** 学習用本文 **
通常、遺伝子に起きる変異は、生物の体の機能に悪影響を及ぼし、自然淘汰によって徐々に消えてしまうことが多いのです。ところが、このGLI3のR1537C変異は、身体の基本的な働きを壊さず、むしろ骨格の形をほんのわずかに調整するという、微妙な影響だけを与えます。また一般にネアンデルタール人の遺伝子の大半は軽度に有害である可能性が高く現代人では現在進行形で淘汰が進んでおり、ネアンデルタール人の遺伝子は徐々に人類から抜け落ちていると考えられています。そんななか致命的な有害さを持たないものは平均よりも多く残りやすくなります。つまりGLI3の変異が頼り高く残っているのは他よりも有害性が低いという消極的な理由になると考えられます。

また他の研究ではネアンデルタール人やデニソワ人から受け継いだ遺伝子の中には、寒冷な気候への適応や、特定の病原体への抵抗力向上など、環境への適応に役立つものがいくつもあることが示されており、もしこのGLI3遺伝子変異もまた、そうした適応の小さなメリットを持っていた場合、自然淘汰の中でむしろ有利に働き、現代人に比較的多く残った可能性があります。実際一部のネアンデルタール由来の遺伝子には、免疫応答や適応的表現型(皮膚色、代謝、感染症抵抗性など)に有利なものもあり、それらはいわゆる正の選択(positive selection)を受けて人類のゲノムに残ってきたことも示されています。たとえばOAS1, STAT2, TLR1/6/10 など、抗ウイルス応答やパターン認識に関わる遺伝子群がネアンデルタール由来であり、これらは現代ヨーロッパ人では25%前後、東アジア人では32%前後がネアンデルタール型遺伝子を保有していることが知られています。

私たちは普段、このような古代の遺伝子を持っていると意識することはありませんが、今回の研究によれば、その影響は決してゼロではないようです。

一方で、最近の医学研究では、この遺伝子変異を持つ人は「神経管閉鎖障害」という重い先天性の病気が起こるリスクがわずかに高い可能性が指摘されています。

** 資料 **

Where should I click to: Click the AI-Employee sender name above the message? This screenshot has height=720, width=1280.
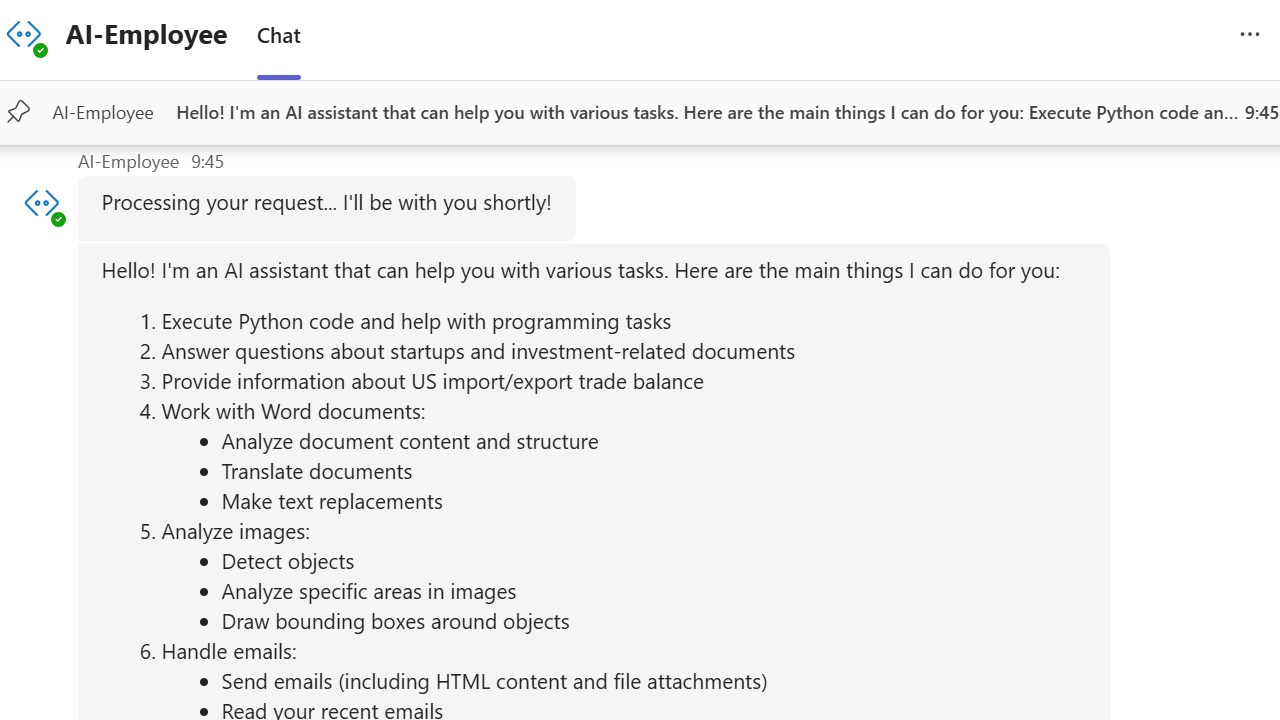coord(128,162)
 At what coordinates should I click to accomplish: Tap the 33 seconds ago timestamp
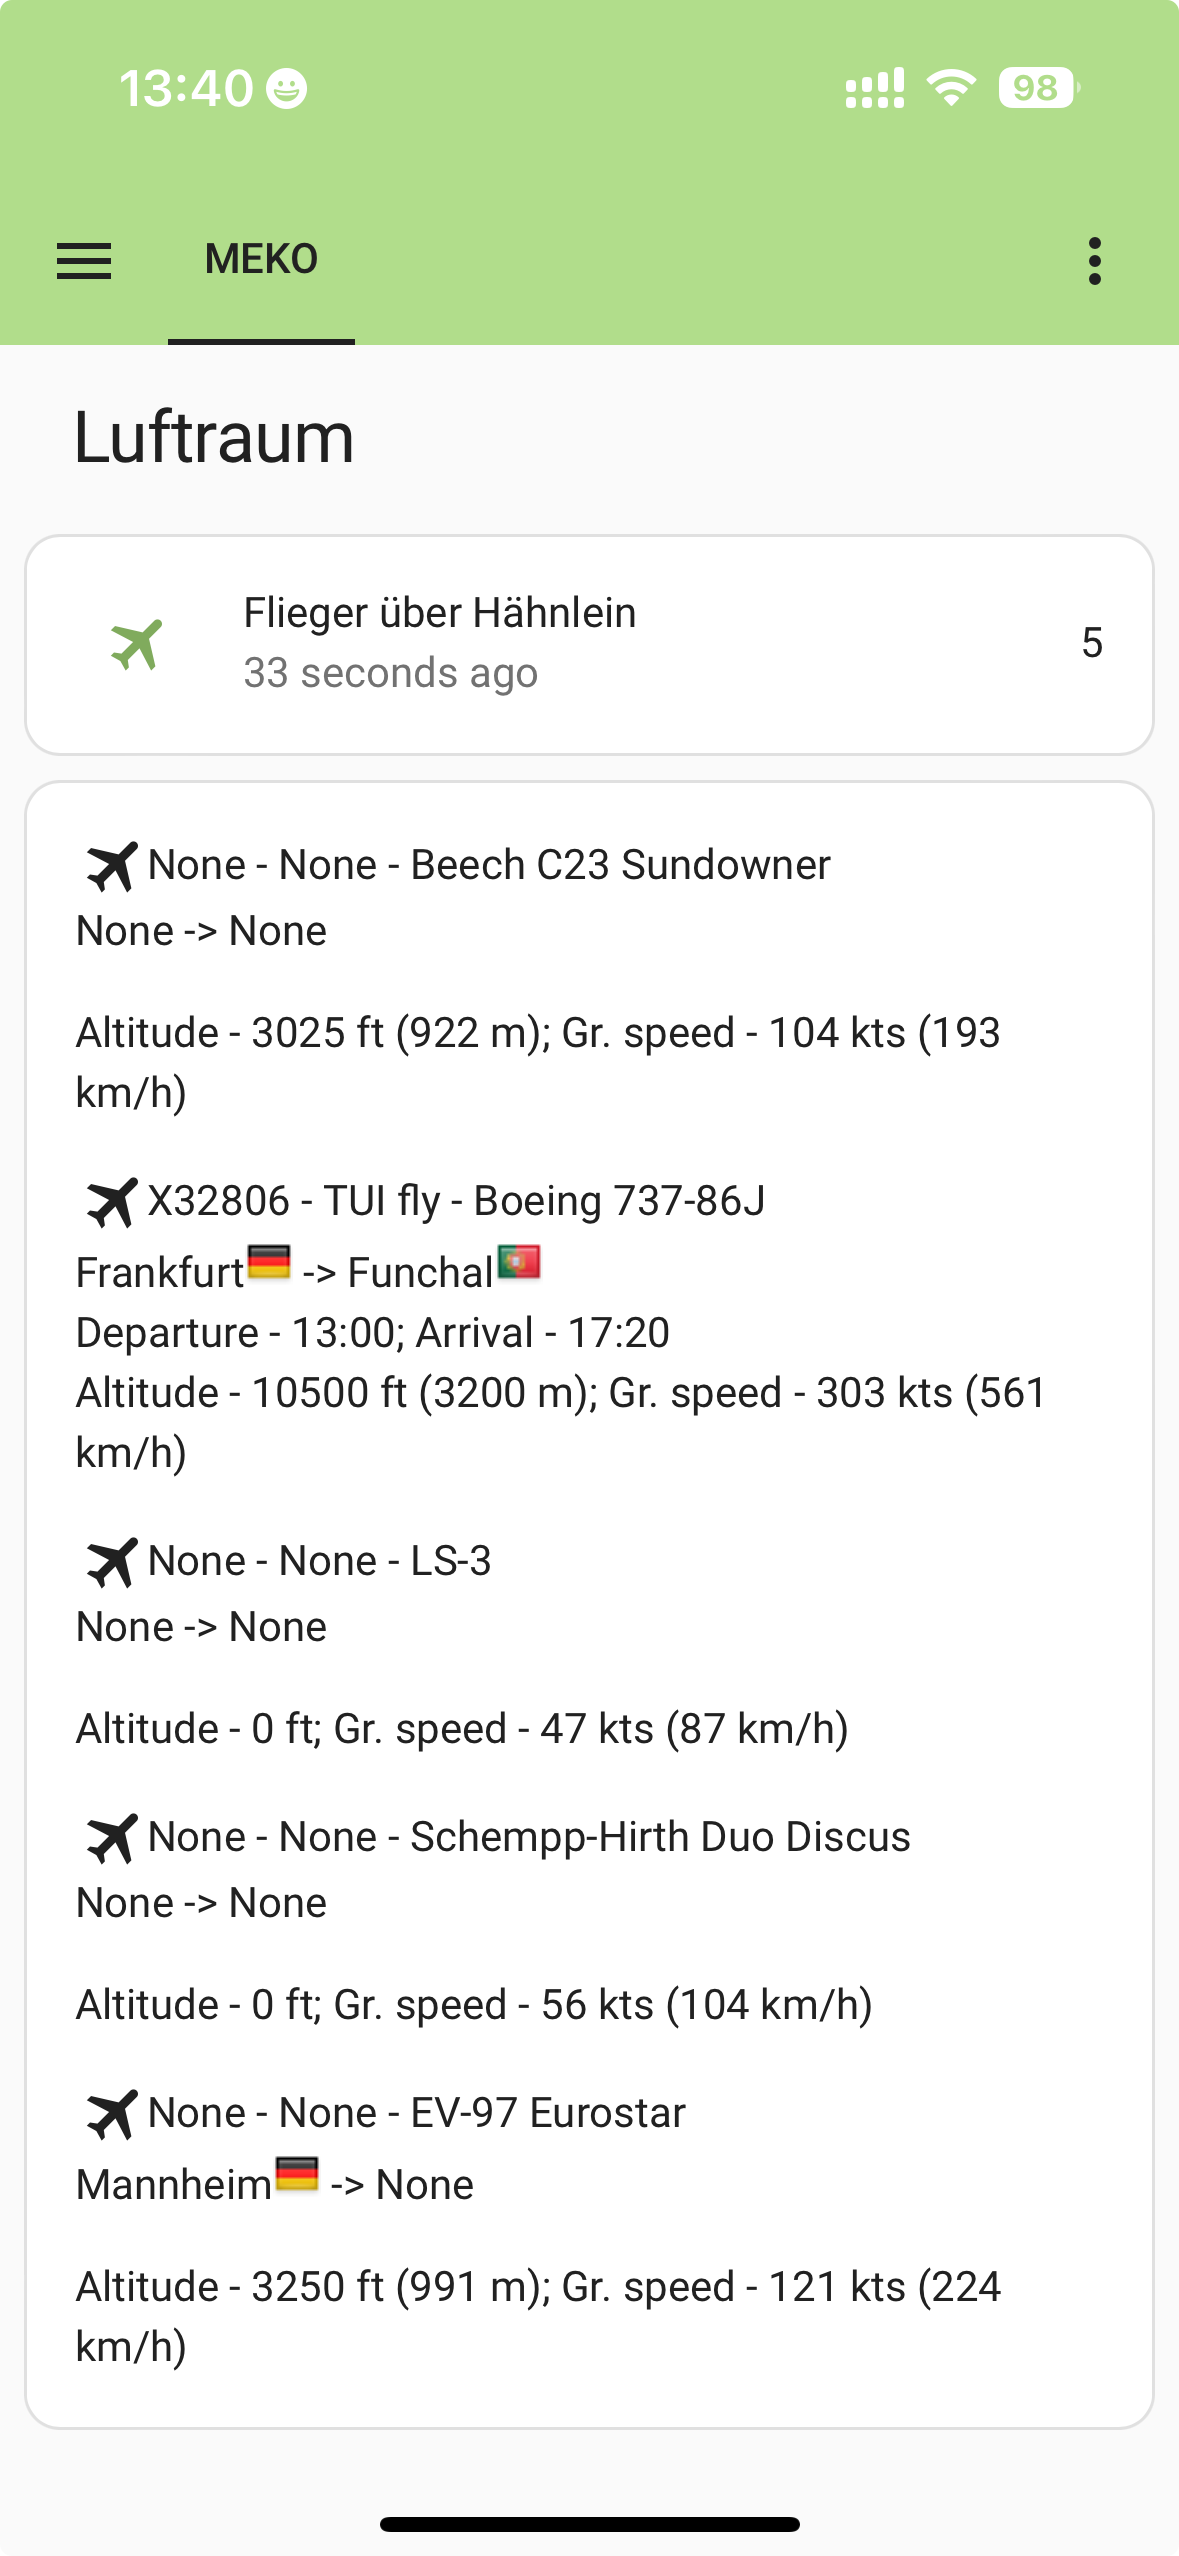click(x=391, y=673)
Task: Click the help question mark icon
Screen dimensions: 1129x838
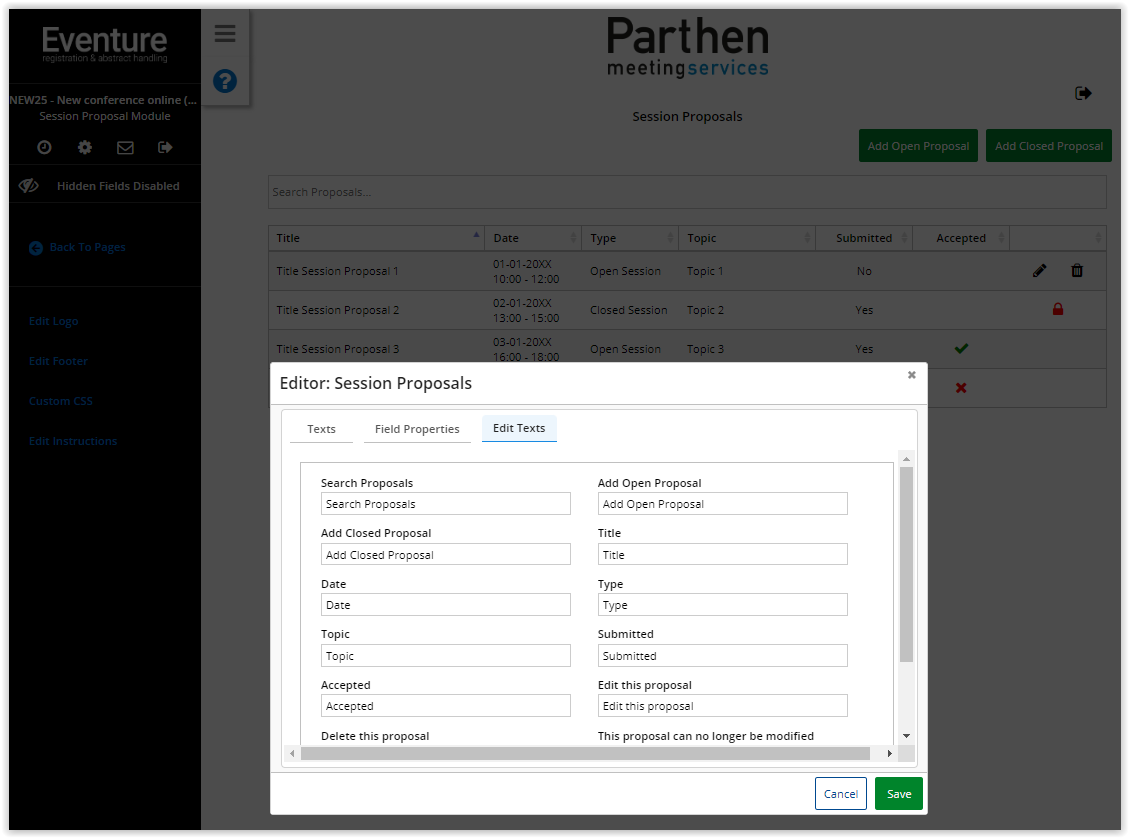Action: pos(224,81)
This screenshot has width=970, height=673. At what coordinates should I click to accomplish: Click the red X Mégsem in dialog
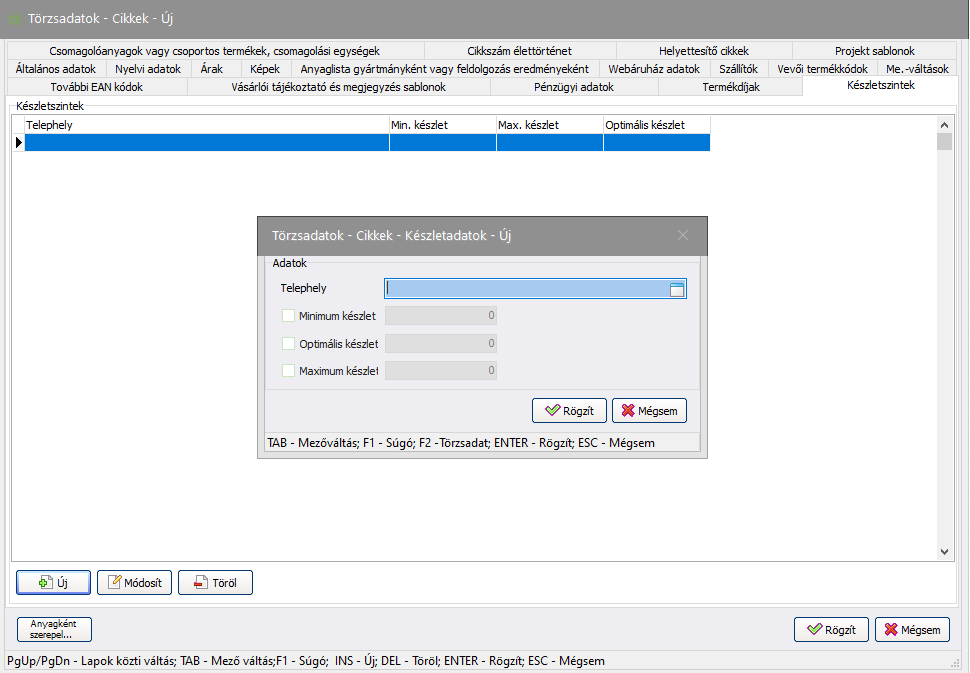click(x=650, y=411)
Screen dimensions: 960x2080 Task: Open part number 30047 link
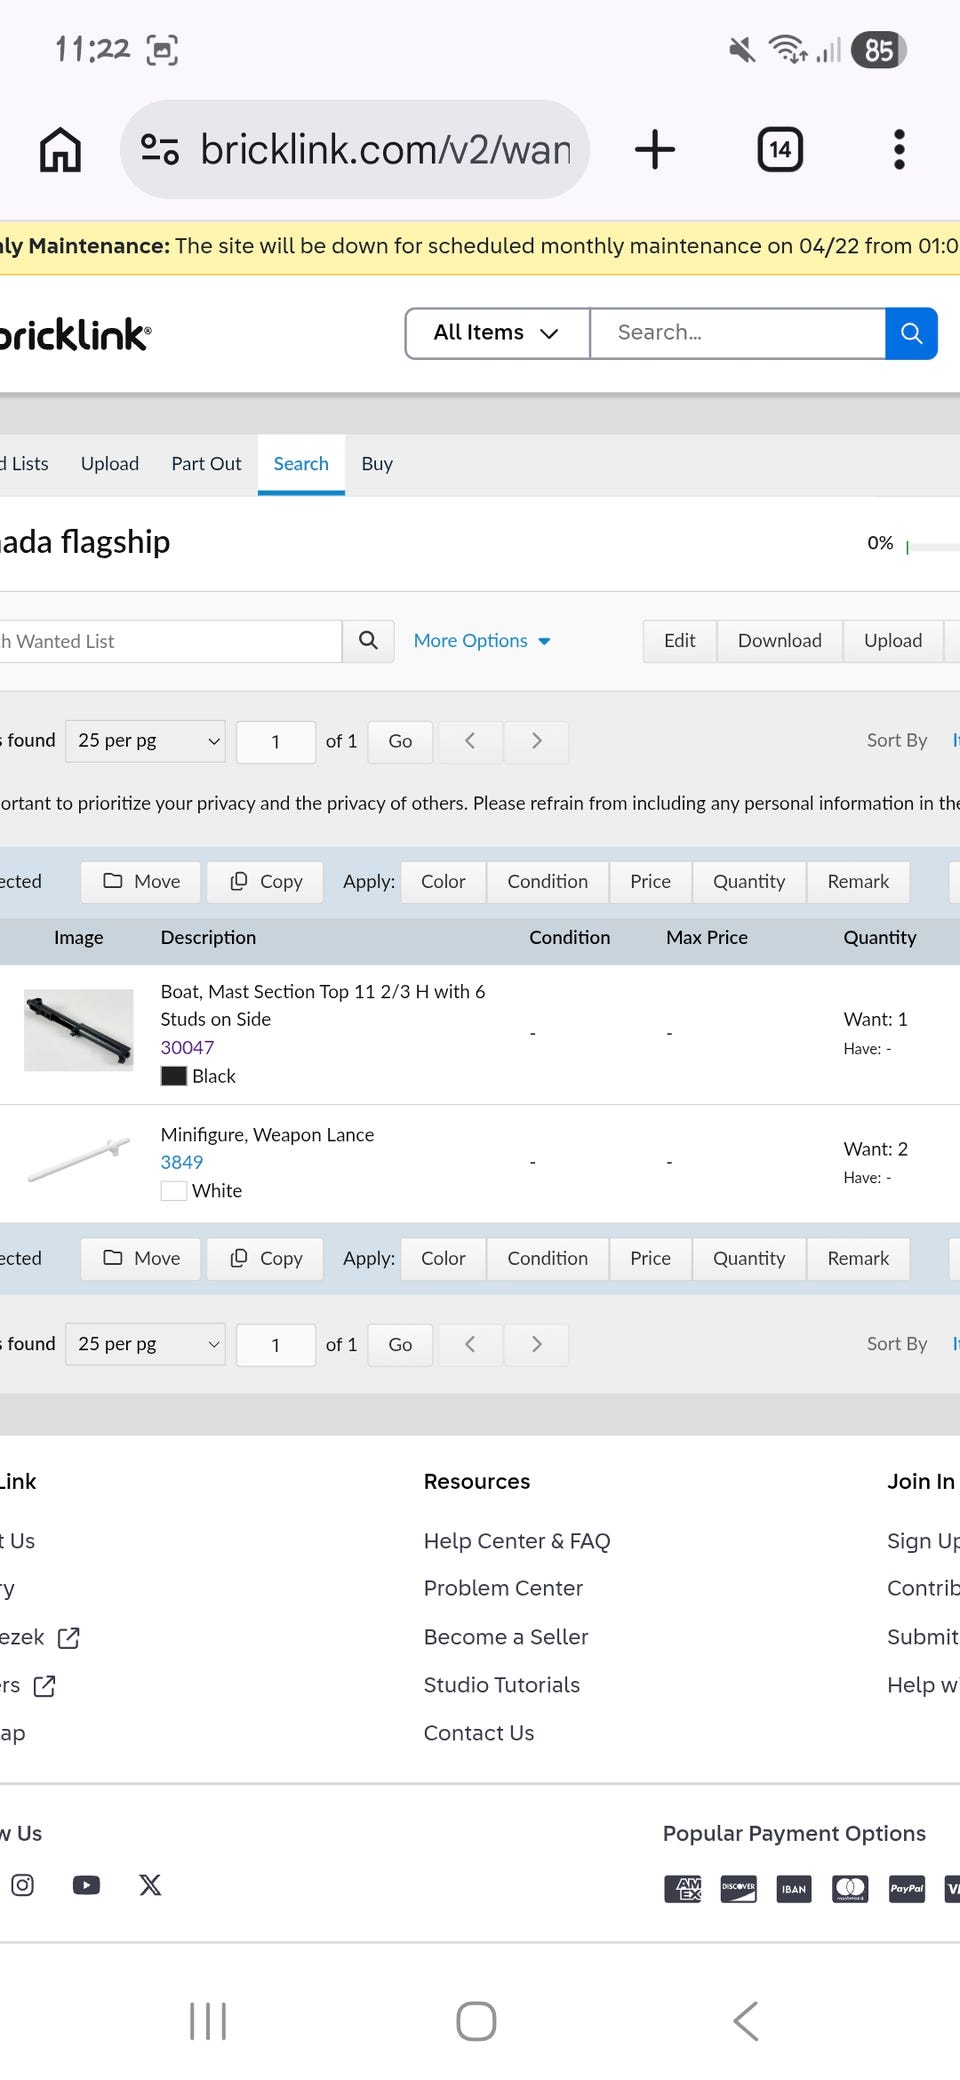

** 課題の指示 **
上の遺伝子変異に関する本文から、「通常、遺伝子に起きる変異は、」で始まり「い可能性が指摘されています。」で終わる部分を一字一句違えずに書き写してください。

** 解答 **
通常、遺伝子に起きる変異は、生物の体の機能に悪影響を及ぼし、自然淘汰によって徐々に消えてしまうことが多いのです。ところが、このGLI3のR1537C変異は、身体の基本的な働きを壊さず、むしろ骨格の形をほんのわずかに調整するという、微妙な影響だけを与えます。また一般にネアンデルタール人の遺伝子の大半は軽度に有害である可能性が高く現代人では現在進行形で淘汰が進んでおり、ネアンデルタール人の遺伝子は徐々に人類から抜け落ちていると考えられています。そんななか致命的な有害さを持たないものは平均よりも多く残りやすくなります。つまりGLI3の変異が頼り高く残っているのは他よりも有害性が低いという消極的な理由になると考えられます。

また他の研究ではネアンデルタール人やデニソワ人から受け継いだ遺伝子の中には、寒冷な気候への適応や、特定の病原体への抵抗力向上など、環境への適応に役立つものがいくつもあることが示されており、もしこのGLI3遺伝子変異もまた、そうした適応の小さなメリットを持っていた場合、自然淘汰の中でむしろ有利に働き、現代人に比較的多く残った可能性があります。実際一部のネアンデルタール由来の遺伝子には、免疫応答や適応的表現型(皮膚色、代謝、感染症抵抗性など)に有利なものもあり、それらはいわゆる正の選択(positive selection)を受けて人類のゲノムに残ってきたことも示されています。たとえばOAS1, STAT2, TLR1/6/10 など、抗ウイルス応答やパターン認識に関わる遺伝子群がネアンデルタール由来であり、これらは現代ヨーロッパ人では25%前後、東アジア人では32%前後がネアンデルタール型遺伝子を保有していることが知られています。

私たちは普段、このような古代の遺伝子を持っていると意識することはありませんが、今回の研究によれば、その影響は決してゼロではないようです。

一方で、最近の医学研究では、この遺伝子変異を持つ人は「神経管閉鎖障害」という重い先天性の病気が起こるリスクがわずかに高い可能性が指摘されています。